Ammonites are a group of extinct cephalopod mollusks with ribbed spiral shells. They are exceptionally diverse and well known to fossil lovers. Régis Chirat, researcher at the Laboratoire de Géologie de Lyon: Terre, Planètes et Environnement (CNRS/Université Claude Bernard Lyon 1/ENS de Lyon), and two colleagues from the Mathematical Institute at the University of Oxford have developed the first biomechanical model explaining how these shells form and why they are so diverse. Their approach provides new paths for interpreting the evolution of ammonites and nautili, their smooth-shelled distant “cousins” that still populate the Indian and Pacific oceans. This work has just been published on the website of the Journal of Theoretical Biology.

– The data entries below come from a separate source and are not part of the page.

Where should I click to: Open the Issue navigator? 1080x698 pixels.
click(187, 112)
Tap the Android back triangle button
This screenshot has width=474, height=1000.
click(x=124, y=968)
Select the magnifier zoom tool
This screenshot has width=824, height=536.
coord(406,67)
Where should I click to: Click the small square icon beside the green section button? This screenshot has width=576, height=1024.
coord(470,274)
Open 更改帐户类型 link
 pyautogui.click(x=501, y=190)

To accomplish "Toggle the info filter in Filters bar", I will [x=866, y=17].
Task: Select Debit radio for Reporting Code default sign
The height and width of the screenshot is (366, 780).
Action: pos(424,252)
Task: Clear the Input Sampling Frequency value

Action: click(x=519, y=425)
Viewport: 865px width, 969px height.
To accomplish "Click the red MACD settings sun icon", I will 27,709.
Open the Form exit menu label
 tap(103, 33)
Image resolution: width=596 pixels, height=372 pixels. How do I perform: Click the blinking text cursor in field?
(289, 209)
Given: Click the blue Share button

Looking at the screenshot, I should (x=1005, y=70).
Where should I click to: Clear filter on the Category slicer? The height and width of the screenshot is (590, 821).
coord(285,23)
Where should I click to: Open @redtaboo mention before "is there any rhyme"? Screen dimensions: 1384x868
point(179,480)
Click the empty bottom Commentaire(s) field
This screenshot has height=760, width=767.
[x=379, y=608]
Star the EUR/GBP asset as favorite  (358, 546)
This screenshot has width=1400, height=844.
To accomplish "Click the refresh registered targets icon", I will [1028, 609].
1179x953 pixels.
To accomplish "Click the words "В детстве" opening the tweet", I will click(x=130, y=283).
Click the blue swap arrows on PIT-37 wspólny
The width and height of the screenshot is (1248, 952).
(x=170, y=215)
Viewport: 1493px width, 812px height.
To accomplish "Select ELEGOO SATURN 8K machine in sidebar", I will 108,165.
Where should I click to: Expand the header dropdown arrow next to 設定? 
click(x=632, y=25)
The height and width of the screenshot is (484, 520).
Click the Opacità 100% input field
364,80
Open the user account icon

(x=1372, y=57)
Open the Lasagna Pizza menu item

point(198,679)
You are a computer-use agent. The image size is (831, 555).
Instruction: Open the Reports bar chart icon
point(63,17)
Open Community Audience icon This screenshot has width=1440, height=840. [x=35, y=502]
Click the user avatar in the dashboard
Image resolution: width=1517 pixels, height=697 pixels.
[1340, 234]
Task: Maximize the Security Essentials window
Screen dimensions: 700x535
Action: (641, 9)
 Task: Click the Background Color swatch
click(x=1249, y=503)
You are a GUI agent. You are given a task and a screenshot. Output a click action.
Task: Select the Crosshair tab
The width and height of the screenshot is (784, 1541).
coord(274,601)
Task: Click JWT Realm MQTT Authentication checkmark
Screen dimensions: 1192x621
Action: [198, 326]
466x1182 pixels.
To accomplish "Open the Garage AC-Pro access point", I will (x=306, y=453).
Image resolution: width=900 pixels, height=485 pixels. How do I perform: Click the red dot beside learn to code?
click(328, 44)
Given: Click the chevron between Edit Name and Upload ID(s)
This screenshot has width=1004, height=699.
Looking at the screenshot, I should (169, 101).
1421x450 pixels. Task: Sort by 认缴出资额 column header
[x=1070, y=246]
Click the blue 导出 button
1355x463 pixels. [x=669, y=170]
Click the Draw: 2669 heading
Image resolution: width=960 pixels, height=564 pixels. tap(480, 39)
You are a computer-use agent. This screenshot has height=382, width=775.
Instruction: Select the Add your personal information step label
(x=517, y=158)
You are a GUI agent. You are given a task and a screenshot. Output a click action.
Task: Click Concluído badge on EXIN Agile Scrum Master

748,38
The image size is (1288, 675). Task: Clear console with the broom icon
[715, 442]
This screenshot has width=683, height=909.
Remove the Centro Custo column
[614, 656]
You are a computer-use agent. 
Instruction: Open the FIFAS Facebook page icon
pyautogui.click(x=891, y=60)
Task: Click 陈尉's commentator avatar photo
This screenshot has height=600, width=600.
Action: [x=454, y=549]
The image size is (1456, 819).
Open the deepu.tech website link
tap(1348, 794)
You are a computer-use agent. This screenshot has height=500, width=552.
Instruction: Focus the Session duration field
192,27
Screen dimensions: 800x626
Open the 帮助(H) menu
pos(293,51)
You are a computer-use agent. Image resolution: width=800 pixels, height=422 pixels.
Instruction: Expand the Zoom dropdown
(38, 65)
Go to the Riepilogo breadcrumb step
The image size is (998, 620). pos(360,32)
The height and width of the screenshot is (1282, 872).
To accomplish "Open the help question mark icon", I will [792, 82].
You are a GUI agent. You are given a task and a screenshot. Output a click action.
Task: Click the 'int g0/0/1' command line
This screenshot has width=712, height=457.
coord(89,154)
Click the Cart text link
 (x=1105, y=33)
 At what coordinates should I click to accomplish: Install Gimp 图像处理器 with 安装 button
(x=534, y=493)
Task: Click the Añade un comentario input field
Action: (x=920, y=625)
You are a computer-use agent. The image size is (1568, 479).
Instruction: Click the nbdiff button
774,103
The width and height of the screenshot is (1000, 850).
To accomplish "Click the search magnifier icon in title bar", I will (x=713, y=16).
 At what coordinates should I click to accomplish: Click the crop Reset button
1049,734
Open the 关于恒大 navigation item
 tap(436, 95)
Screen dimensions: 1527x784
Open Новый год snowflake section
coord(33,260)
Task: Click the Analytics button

The shape of living organisms evolves over time. The questions raised by this transformation have led to the emergence of theories of evolution. To understand how biological shapes change over a geological time scale, researchers have recently begun to investigate how they are generated during an individual’s development and growth: this is known as morphogenesis. Due to the exceptional diversity of their shell shapes and patterns (particularly the ribs), ammonites have been widely studied from the point of view of evolution but the mechanisms underlying the coiled spirals were unknown until now. Researchers therefore attempted to elucidate the evolution of these shapes without knowing how they had emerged.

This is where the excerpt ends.